Aktualnie włoski producent dostarcza zespołom Formuły 1 pięć rodzajów ogumienia typu slick, a dokładnie twarde, pośrednie, miękkie, supermiękkie oraz ultramiękkie. Mimo to Pirelli deklaruje, że przed rozpoczęciem następnych mistrzostw może zapaść decyzja o poszerzeniu tej gamy.

Aktualnie opony szykowane z myślą o sezonie 2018 są testowane na torze wyścigowym. Na Hungaroringu na pracach rozwojowych z Pirelli koncentrował się Valtteri Bottas z Mercedesa, natomiast wczoraj na obiekcie w Barcelonie bolid Ferrari prowadził Antonio Giovinazzi. Dla włoskiej firmy były to ostatnie testy przed homologacją konstrukcji opon przez FIA, na co został wyznaczony termin do 1 września.

Mimo to kolejne sesje testowe będą miały miejsce w dniach 7-8 września na torze Paul Ricard z Mercedesem, 31 października oraz 1 listopada w Meksyku z Sauberem oraz Force India, a także 14 i 15 listopada w Brazylii z McLarenem. Z kolei grupowe dwudniowe jazdy będą miały miejsce w Abu Zabi po zakończeniu sezonu.

W zależności od wyników zadecydujemy o liczbie mieszanek - powiedział Mario Isola. Moja opinia jest taka, by poszerzyć gamę do sześciu, co jest możliwe. Jeśli przyjrzymy się przepisom, to większa liczba mieszanek będzie naszą propozycją do FIA, a Federacja zazwyczaj się zgadza, ponieważ nie ma powodów do składania odmowy. Fakt jest taki, że w tym roku homologowaliśmy dziesięć rodzajów opon, mamy pięć podstawowych mieszanek, a także pięć zapasowych. Nie potrzebujemy na to zgody zespołów.

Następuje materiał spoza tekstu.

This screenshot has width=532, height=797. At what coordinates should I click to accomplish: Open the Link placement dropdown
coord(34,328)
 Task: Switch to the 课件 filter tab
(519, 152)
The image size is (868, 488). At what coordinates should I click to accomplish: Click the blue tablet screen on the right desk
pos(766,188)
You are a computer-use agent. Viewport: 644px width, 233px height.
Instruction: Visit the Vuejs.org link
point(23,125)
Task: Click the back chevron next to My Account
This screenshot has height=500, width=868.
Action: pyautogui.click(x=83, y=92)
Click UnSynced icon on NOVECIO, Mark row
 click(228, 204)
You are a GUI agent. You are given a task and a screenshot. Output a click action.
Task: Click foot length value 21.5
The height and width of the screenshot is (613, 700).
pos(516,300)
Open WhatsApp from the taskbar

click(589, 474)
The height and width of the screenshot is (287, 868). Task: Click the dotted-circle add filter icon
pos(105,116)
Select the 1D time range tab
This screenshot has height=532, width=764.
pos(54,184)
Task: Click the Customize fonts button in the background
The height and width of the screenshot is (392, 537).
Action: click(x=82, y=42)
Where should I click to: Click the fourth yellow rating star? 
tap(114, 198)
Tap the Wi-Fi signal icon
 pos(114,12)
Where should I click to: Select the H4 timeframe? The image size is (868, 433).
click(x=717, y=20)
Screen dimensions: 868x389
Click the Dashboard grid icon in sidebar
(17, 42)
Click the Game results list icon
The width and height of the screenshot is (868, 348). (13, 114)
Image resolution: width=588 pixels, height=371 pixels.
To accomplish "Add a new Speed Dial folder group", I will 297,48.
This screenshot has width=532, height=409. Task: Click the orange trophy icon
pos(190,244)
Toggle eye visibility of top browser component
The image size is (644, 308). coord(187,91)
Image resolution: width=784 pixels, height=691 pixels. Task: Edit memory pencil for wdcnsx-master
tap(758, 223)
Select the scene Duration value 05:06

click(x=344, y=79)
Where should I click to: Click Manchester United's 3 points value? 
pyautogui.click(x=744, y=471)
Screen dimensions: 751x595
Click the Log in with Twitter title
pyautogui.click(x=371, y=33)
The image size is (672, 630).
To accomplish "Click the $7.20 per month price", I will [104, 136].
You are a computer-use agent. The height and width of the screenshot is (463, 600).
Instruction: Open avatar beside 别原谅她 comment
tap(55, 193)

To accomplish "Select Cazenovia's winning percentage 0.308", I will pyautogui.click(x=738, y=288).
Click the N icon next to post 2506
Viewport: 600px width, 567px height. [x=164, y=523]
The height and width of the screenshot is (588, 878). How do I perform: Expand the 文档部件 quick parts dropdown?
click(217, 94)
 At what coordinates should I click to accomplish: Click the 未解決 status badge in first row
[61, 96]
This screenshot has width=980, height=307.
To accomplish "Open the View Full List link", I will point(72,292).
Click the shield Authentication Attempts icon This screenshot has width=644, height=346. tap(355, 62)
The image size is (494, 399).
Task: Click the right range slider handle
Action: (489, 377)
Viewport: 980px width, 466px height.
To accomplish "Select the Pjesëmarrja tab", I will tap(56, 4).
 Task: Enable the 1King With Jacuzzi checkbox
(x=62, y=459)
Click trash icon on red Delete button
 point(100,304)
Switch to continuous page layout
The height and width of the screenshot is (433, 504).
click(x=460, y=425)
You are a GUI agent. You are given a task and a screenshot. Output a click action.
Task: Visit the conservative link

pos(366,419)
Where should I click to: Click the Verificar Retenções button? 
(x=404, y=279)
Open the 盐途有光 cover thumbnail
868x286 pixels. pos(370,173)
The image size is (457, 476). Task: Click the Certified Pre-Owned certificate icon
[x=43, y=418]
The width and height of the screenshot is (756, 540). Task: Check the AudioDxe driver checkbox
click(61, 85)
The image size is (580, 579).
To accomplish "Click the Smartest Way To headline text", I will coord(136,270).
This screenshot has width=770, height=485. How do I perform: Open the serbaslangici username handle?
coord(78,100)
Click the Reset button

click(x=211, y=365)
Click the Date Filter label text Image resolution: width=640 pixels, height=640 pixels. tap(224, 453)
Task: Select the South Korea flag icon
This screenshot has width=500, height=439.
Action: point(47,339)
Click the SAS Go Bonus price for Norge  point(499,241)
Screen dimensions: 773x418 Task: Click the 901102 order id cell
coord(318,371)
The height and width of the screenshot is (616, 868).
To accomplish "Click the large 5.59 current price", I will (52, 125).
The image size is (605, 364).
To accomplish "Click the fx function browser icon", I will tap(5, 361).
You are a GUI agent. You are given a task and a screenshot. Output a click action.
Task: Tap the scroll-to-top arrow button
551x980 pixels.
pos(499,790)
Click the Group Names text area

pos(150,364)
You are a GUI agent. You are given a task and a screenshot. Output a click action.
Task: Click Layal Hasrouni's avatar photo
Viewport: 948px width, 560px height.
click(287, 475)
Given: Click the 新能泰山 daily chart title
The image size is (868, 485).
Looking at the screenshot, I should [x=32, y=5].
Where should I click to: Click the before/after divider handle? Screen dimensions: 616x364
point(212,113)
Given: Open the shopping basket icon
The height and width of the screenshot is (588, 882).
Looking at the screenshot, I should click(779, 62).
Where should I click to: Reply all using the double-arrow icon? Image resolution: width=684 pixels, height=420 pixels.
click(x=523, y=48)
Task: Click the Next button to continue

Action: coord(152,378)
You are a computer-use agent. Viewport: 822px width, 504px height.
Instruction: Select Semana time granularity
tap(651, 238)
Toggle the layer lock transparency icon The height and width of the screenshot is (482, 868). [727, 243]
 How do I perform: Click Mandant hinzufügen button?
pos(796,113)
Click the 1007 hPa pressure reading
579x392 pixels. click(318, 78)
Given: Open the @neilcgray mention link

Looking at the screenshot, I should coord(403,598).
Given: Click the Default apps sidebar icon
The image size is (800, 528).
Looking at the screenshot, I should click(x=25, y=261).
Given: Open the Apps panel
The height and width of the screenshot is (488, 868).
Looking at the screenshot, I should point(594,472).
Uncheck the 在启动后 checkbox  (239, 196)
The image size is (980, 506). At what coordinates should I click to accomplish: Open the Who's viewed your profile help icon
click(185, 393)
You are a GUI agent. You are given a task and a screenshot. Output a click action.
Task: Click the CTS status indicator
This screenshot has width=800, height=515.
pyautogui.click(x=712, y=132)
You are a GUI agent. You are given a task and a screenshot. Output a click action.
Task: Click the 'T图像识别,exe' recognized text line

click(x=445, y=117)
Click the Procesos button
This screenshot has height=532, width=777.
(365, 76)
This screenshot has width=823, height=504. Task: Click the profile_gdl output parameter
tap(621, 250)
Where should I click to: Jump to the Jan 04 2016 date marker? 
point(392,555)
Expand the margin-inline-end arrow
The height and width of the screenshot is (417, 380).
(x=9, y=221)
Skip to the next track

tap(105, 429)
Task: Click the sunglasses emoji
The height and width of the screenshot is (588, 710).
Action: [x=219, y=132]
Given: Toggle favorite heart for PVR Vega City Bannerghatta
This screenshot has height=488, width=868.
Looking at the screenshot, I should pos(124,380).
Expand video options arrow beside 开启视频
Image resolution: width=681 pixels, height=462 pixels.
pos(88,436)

Po wyścigu w Abu Zabi mamy dwa dni testów przy pomocy wszystkich bolidów oraz zespołów, co ma pomóc w ocenie nowego produktu, a także wypróbowaniu go z wyprzedzeniem. Pod koniec listopada będziemy gotowi z ostateczną wersją opon na sezon 2018. Obecnie mamy znacznie lepsze dane po każdym weekendzie, więc już teraz rozwijamy nową konstrukcję, nowy profil oraz nowe pomysły. To nie będzie rewolucja w porównaniu do tego roku, ponieważ uważamy, iż dysponujemy dobrym produktem.

KOMENTARZE

3
F40
04.08.2017 11:28
@ergie wyobraź sobie, że kiedyś na każdy tor była inna specyfikacja opon, inna na wyścig, inna na kwalifikacje. Nie wspominając o nieograniczonej ilości zestawów opon. Więc 6 rodzajów opon - tak, to jest cięcie kosztów, kiedyś było o wiele wiele więcej.
---
04.08.2017 10:23
Hipersofty w drodze. W takim tempie softy za chwilę naprawdę będą twardą mieszanką.
ergie
04.08.2017 10:09
... i wszystko po to aby ciąć koszty... :? powinny być cztery mieszanki twarde, miękkie, deszczowe i przejściowe... czy oni nie mogliby wszystkich eksperymentów wsadzać do Formuły E i przestać psuć bez przerwy Formułę 1?